Monte Carlo announced new Agent Observability capabilities that give AI and data teams unified visibility across the full lifecycle of AI agents.
Monte Carlo’s Agent Observability provides unified visibility across four critical pillars that determine whether AI agents can operate reliably in production: context, performance, behavior and outputs. By monitoring these interconnected elements within a single platform, AI and data teams can understand not only what an agent produces, but also why it produced it and whether the underlying system is operating as intended.
“AI agents are moving into production faster than most companies are prepared for,” said Barr Moses, co-founder and CEO of Monte Carlo. “The future isn’t coming — it’s already here. If you’re deploying agents without a production-grade observability system that monitors context, performance, behavior and outputs, you’re flying blind. The companies that build trustworthy AI systems will move ahead quickly, and everyone else will fall further behind.”
With Monte Carlo’s newest capabilities, enterprises can evaluate agents before deployment, monitor performance and costs in production, validate complex agent workflows and continuously assess output quality — enabling organizations to deploy AI agents with greater confidence and control.
New capabilities include:
Context: Validating the Data and Signals Agents Rely On
AI agents are only as reliable as the data and context they retrieve. Monte Carlo now enables teams to evaluate AI-generated fields directly against source data stored in their data warehouse, helping organizations verify that AI outputs accurately reflect the underlying data.
Teams can configure custom prompt-based evaluations on warehouse tables, automatically detecting errors and hallucinations before they impact downstream systems.
Expanded support for Google BigQuery and AWS Athena enables organizations building agents on GCP and AWS to implement agent observability directly within their existing cloud data environments.
Performance: Monitoring Cost, Latency and Operational Efficiency
New Agent Metric Monitors track signals such as latency, token usage, duration and error rates, helping teams detect performance regressions and operational anomalies early. Trace-level monitoring surfaces cost and telemetry across entire agent workflows rather than individual steps.
Behavior: Ensuring Agents Follow Intended Workflows
As agent workflows grow more complex, verifying that agents execute tasks as intended becomes increasingly difficult. Nearly one-third of organizations say they could not disable or roll back a harmful AI agent within minutes, and 14% say they could not do it at all, Monte Carlo’s survey found.
Monte Carlo introduces Agent Trajectory Monitors, which allow teams to validate the order, frequency and relationships between steps within agent workflows. These monitors ensure required tools are used, expected steps occur and unintended loops or skipped tasks are detected early.
This gives teams confidence that agents are operating safely within defined workflows and governance policies.
Outputs: Evaluating Agent Quality Before and After Deployment
To ensure consistent output quality, Monte Carlo now supports pre-production agent evaluations that test agents against a “golden dataset” of prompts and expected outputs before deployment.
Integrated into CI/CD workflows, these evaluations help teams detect regressions caused by prompt changes, model updates or code modifications.

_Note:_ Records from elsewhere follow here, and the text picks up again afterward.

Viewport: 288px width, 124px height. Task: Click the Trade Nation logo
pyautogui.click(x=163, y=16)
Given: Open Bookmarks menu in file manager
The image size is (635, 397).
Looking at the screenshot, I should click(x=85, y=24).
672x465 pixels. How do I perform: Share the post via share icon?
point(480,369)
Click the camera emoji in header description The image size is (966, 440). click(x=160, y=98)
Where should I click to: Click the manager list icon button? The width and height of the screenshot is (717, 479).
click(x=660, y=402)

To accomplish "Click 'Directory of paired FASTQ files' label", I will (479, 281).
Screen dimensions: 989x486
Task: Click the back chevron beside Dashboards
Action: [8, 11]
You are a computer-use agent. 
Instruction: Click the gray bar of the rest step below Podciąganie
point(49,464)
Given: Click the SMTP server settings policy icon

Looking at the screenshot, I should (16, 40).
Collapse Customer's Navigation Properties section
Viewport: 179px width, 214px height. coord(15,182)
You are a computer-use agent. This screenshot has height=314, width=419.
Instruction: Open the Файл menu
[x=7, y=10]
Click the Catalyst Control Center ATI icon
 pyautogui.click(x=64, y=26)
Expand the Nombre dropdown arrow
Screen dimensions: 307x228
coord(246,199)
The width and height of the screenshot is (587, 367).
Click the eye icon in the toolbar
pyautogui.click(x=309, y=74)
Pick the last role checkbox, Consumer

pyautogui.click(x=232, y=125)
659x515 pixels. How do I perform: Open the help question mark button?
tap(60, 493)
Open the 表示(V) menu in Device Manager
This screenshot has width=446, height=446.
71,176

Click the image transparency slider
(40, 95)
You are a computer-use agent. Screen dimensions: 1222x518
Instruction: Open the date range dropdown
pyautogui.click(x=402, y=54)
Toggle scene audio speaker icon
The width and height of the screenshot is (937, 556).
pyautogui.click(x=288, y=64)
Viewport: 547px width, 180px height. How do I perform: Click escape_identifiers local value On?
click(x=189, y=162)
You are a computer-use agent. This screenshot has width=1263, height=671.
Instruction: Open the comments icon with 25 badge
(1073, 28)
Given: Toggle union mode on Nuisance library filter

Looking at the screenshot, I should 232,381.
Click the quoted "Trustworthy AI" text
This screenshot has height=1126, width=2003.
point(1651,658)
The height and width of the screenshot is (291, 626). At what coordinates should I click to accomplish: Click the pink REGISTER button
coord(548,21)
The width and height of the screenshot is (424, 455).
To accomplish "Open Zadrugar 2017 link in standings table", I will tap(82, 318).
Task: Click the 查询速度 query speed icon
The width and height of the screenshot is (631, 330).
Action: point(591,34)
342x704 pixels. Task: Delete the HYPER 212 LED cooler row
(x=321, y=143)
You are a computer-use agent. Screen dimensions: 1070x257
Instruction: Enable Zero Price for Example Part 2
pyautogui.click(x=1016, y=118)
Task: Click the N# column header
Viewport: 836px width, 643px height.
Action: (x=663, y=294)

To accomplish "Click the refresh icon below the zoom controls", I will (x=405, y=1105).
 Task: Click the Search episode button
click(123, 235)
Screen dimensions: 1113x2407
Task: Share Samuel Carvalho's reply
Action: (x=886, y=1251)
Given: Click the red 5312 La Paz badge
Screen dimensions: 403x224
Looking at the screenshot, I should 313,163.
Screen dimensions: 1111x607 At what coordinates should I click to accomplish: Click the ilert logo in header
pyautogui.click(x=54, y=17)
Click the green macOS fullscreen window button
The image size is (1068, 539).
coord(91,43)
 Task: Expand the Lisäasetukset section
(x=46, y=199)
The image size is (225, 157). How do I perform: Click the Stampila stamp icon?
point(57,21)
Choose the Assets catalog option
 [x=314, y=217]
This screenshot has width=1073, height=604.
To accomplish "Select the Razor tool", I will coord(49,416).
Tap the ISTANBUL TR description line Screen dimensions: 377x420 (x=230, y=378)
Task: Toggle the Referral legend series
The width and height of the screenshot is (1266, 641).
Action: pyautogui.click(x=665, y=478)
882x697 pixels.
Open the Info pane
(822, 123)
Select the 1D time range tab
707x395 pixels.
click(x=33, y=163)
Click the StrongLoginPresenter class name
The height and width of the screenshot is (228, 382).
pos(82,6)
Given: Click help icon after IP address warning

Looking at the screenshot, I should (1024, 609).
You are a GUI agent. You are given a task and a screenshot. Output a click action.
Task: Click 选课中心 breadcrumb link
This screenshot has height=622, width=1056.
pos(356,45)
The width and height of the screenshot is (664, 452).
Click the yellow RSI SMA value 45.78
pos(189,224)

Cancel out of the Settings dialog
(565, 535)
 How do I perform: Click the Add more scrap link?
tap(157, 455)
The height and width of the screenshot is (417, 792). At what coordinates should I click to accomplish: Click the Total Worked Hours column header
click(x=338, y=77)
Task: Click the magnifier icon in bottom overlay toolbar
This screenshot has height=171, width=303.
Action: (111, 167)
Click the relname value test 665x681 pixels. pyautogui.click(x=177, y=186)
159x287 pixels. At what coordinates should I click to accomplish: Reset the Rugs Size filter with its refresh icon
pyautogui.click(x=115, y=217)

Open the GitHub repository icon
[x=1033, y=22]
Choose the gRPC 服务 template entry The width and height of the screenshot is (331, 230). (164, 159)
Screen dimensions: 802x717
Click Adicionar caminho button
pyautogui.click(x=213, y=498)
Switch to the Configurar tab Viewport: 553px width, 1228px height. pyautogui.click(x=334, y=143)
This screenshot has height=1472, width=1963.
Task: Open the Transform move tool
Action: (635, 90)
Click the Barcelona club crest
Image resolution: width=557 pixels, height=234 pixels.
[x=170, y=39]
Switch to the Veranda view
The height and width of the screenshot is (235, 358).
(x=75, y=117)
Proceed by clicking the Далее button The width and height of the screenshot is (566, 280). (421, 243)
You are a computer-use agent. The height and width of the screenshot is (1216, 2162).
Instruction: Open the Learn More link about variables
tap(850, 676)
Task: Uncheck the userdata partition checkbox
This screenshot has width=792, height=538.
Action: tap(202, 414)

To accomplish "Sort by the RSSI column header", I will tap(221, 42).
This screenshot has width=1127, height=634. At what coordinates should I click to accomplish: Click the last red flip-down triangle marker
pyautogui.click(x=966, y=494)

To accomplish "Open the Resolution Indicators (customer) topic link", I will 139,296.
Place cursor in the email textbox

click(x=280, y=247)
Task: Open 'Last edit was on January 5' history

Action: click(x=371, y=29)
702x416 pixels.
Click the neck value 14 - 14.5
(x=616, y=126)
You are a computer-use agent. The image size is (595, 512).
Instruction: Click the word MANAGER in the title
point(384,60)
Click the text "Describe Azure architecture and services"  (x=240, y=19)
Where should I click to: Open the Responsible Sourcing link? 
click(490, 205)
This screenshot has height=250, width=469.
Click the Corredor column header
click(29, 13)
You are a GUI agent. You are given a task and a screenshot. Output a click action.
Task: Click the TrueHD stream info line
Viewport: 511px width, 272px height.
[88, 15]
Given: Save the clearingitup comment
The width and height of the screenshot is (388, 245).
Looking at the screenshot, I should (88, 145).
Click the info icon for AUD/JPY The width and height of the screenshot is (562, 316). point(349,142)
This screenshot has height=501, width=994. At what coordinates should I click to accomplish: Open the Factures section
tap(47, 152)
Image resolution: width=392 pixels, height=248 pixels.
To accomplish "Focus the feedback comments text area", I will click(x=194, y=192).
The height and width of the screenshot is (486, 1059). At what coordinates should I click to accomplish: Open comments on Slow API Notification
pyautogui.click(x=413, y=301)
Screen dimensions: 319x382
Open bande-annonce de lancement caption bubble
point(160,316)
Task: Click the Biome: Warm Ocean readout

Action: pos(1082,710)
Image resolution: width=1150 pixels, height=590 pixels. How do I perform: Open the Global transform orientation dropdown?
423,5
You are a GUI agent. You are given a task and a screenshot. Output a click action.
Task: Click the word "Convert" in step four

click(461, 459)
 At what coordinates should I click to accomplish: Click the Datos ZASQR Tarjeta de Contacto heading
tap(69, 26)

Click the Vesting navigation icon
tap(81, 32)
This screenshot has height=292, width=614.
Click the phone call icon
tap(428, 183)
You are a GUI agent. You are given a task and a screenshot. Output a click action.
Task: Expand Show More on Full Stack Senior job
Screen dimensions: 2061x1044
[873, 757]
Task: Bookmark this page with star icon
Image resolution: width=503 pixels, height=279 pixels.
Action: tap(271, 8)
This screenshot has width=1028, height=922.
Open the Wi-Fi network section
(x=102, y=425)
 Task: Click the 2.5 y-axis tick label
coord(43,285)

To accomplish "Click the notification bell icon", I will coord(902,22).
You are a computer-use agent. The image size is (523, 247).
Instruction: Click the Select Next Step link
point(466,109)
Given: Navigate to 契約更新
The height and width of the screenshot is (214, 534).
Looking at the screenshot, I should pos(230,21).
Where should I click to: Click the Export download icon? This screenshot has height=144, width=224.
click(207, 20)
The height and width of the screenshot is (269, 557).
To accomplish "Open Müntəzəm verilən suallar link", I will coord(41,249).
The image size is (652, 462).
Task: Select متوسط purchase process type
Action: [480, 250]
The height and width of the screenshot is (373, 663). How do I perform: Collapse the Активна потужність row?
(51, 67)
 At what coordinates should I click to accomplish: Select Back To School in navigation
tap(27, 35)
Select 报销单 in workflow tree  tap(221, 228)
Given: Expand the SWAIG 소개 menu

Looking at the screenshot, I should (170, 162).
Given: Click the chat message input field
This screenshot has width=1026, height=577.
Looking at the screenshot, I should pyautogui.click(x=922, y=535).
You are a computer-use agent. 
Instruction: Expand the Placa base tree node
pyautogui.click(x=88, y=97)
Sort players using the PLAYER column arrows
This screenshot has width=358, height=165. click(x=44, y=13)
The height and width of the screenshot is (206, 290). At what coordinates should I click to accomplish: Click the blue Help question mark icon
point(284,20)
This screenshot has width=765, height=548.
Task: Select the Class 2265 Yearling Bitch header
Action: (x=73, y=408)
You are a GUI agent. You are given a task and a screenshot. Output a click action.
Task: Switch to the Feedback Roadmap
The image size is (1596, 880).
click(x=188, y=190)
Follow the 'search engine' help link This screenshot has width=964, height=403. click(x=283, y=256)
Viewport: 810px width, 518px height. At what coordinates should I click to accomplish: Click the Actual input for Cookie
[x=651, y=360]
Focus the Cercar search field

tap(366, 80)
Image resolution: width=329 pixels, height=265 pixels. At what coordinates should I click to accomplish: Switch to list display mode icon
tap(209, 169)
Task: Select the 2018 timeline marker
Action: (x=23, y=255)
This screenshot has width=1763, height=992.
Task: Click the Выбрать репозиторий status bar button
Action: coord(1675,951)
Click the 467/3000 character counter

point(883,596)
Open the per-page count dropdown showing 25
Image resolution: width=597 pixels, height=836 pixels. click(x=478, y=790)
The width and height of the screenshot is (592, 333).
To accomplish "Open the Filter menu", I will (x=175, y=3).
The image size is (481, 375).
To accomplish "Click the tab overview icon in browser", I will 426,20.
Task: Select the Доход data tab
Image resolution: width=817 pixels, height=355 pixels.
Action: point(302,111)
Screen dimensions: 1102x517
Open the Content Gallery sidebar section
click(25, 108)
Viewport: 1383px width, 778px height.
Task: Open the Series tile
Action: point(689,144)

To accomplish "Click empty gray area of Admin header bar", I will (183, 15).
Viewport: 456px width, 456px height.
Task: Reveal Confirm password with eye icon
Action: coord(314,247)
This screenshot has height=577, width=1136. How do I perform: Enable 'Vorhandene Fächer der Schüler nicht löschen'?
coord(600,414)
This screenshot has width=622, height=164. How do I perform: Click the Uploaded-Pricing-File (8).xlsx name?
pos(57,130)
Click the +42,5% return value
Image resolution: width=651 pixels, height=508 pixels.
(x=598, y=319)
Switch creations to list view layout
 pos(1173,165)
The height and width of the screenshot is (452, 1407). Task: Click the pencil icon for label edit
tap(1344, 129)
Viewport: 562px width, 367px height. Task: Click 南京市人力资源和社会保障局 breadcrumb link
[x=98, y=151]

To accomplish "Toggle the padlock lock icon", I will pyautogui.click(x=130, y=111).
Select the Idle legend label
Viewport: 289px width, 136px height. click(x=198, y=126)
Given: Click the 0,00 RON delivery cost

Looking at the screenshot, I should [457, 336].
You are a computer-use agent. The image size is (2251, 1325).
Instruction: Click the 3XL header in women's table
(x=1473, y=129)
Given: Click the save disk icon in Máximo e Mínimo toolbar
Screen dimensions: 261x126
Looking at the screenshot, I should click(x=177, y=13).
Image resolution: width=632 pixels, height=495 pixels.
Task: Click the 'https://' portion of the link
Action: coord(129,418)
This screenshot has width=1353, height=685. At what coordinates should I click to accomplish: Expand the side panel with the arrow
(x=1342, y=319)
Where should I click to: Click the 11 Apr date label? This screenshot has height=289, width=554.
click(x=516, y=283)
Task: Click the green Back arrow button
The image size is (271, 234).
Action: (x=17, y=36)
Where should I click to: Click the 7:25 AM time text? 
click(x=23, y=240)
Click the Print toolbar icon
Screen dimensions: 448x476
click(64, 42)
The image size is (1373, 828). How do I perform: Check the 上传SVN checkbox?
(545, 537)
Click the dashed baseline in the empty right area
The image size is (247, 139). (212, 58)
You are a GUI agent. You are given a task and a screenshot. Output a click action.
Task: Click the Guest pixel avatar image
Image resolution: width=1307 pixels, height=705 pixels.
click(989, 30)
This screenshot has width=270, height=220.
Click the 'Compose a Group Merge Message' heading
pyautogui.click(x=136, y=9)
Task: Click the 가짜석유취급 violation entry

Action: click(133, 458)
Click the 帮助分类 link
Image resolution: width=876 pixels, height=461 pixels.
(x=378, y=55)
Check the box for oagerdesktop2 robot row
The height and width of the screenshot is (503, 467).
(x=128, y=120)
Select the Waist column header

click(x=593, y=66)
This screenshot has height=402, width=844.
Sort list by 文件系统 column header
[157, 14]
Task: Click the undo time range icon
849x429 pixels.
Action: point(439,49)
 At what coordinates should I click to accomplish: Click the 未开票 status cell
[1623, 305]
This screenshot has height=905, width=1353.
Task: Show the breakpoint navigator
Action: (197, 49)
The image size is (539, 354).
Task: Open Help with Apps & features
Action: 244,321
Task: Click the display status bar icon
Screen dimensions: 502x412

In production, Agent Evaluation Monitors continuously assess output quality using LLM-based or rule-based checks, alerting teams when quality thresholds are not met.
Monte Carlo also introduced a Monte Carlo-hosted OpenTelemetry deployment option for Agent Observability in AWS. This allows organizations to onboard agent observability without deploying and managing their own OpenTelemetry collectors, reducing infrastructure complexity while enabling telemetry data to remain within the customer’s AWS environment.